Spark RAPIDS tuning on Nvidia HGX #11431

melvin-koh · 2024-09-06T02:29:21Z

melvin-koh
Sep 6, 2024

Hi experts, I am performing benchmark testing using Spark RAPIDS and need some advise on some tuning properties. The hardware is HGX with 8x H100 GPUs. Right now, I am just running a transcoding workload similar to the nds_transcode.py script from the nds benchmark.

My aim right now is to push the utilisation of the GPU as high as possible. My question is around spark.rapids.sql.concurrentGpuTasks. I have tried setting this to 4 and 8, but from nvidia-smi output I see that most GPUs are at most around 15% utilised. Property spark.task.resource.gpu.amount is set to 0.0625 (I am running with 16 cores Spark executors).

Since the H100 has so many cores, should I be setting the concurrent GPU task to much higher? Any other properties should I be looking at?

Software versions:

RAPIDS version: 24.06.1
cuDF version: 22.02.0
Nvidia driver: 550.54.15
Cuda version: 12.4
Spark version: 3.2.3

abellina · 2024-09-06T18:18:32Z

abellina
Sep 6, 2024
Collaborator

Hi @melvin-koh, please note that the spark rapids plugin contains cuDF, so I am a little confused where the cuDF 22.02.0 comes from, if you are running the Spark RAPIDS plugin 24.06.1, you are running a cuDF that is included in it (24.06.x).

That said, nds_transcode.py, this is going to transcode CSV to Parquet. The CSV scan is off by default because of incompatibilities: we only support UTF-8 encoding and there are incompatibilities with decimals and other types. The NDS dataset (based on TPCDS) can have ISO/IEC 8859-1 encoded characters, and we don't support that.

For the purposes of performance testing, I would run the transcode CSV->Parquet and then focus on nds_power.py. This is the "power run" where we run a series of queries against the parquet data generated in the transcode step. Then there's a bit of tuning involved, but here are some guidelines.

For an HGX (8 GPUs) we will want to run 8 executors (1 per GPU). I'd recommend running with JVMs that use 16 cores for spark tasks and 16GB of JVM heap. A driver with the same amount or larger JVM may be good, but cross that bridge if we see high GC in the driver. I'd also pay attention to the spillStorageSize and I've set it somewhat low here at 4GB, but if we spill a lot to disk we may want to increase this value. The pinned pool size of 8GB is going to be allocated up front and that's going to be used for fast GPU<->Host transfers, we don't run with lower pinned pool sizes usually unless we are in a constrained environment.

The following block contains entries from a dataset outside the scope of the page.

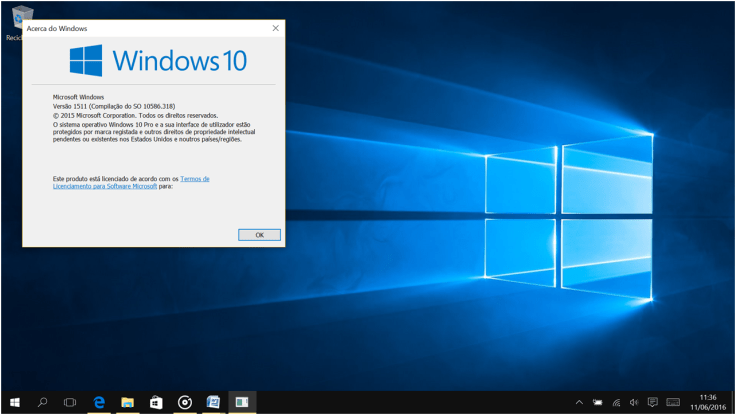
Task: Open the Windows Store taskbar icon
Action: 156,402
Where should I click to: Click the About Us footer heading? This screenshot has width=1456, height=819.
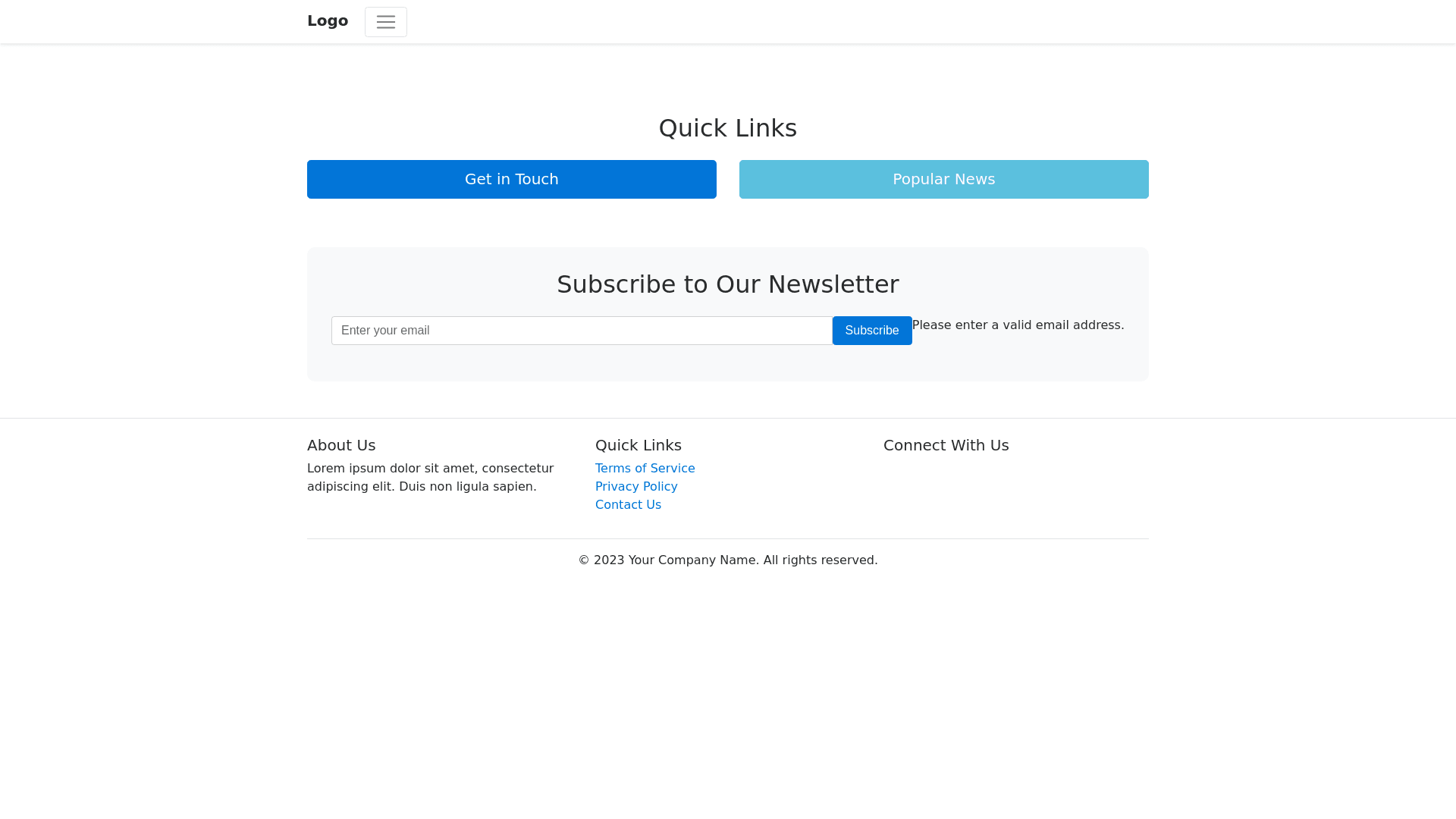341,445
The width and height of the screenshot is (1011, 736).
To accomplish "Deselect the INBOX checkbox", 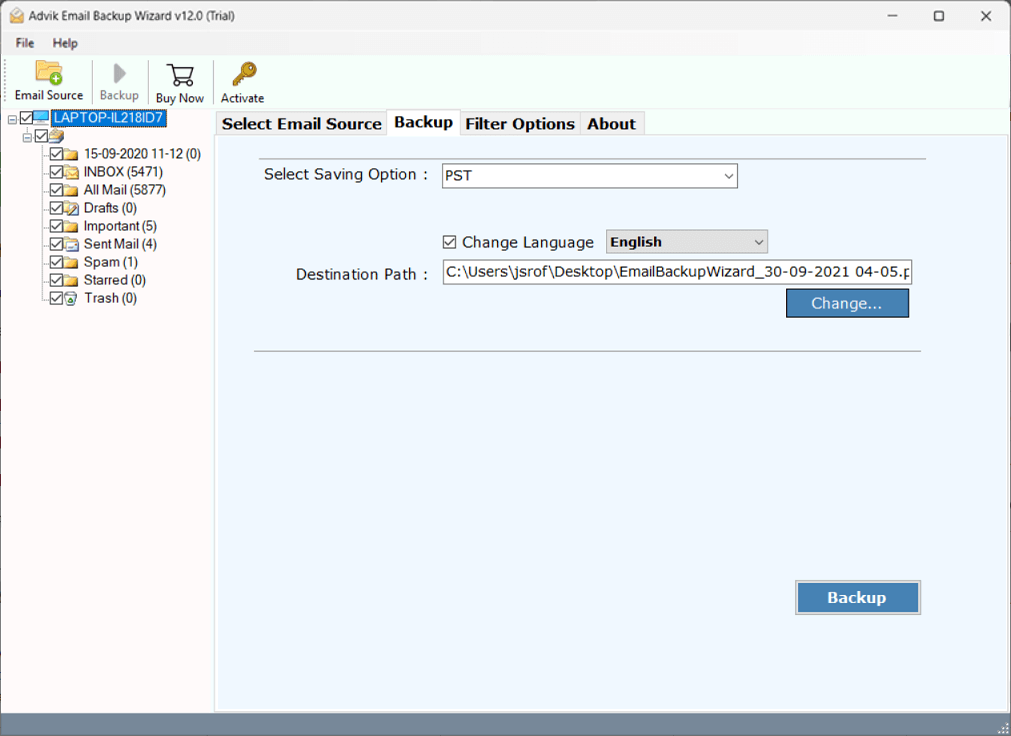I will [x=55, y=171].
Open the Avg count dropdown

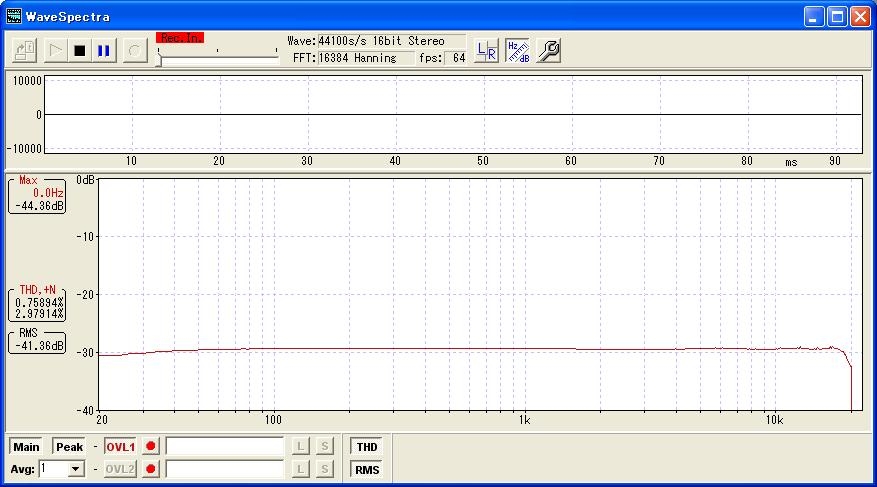pos(76,469)
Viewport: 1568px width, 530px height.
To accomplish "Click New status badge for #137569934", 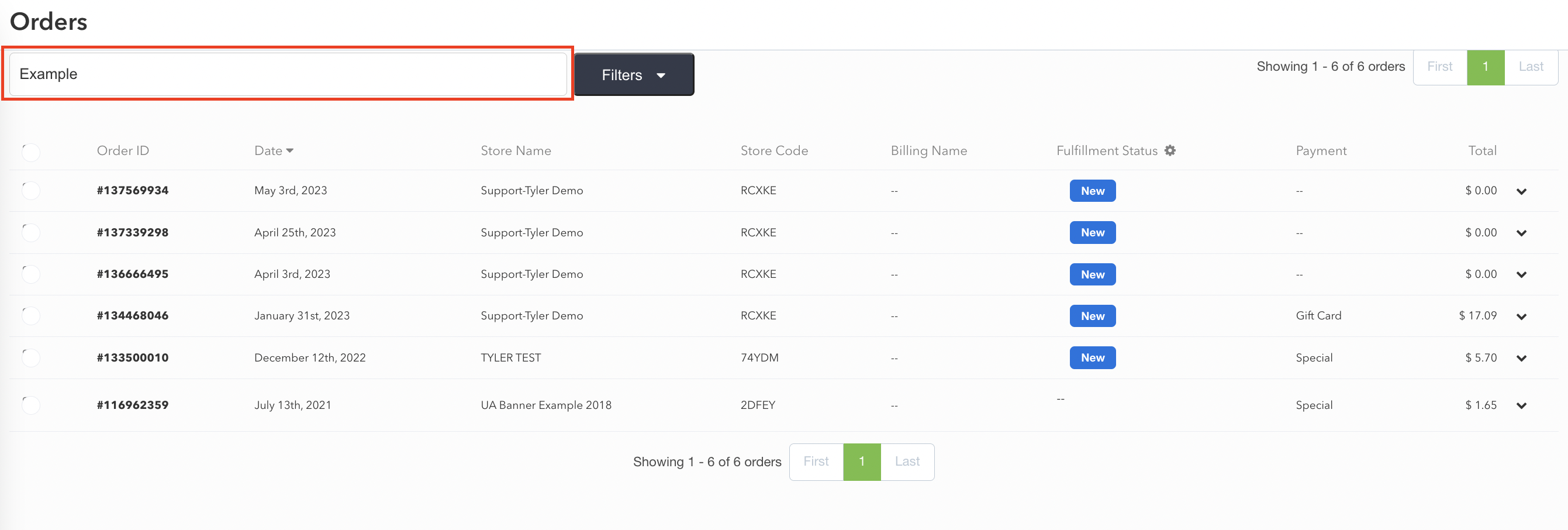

We recommend adjusting other Spark configs (see below). I'd call out the large maxPartitionBytes as we want our map tasks to be fairly large, and the adaptive configs that should allow AQE to coalesce and these values are sensible defaults we have found through experimentation in NDS. We base our configs for SF3K (3TB).

concurrentGpuTasks=4 is a sensible default for this case and it shows the best performance if we have GPU memory to spare.

The shuffle manager configs use CPU threads to encode/decode shuffle. This would be in aggregate 256 threads for 8 executors, so 32 may be a bit high. That said you can think of this as having 2 threads per executor thread that is able to serialize/compress deserialize/decompress data about twice as fast for shuffle. In the future we may suggest UCX shuffle (NVLink) but right now the multi-threaded approach is going to be better.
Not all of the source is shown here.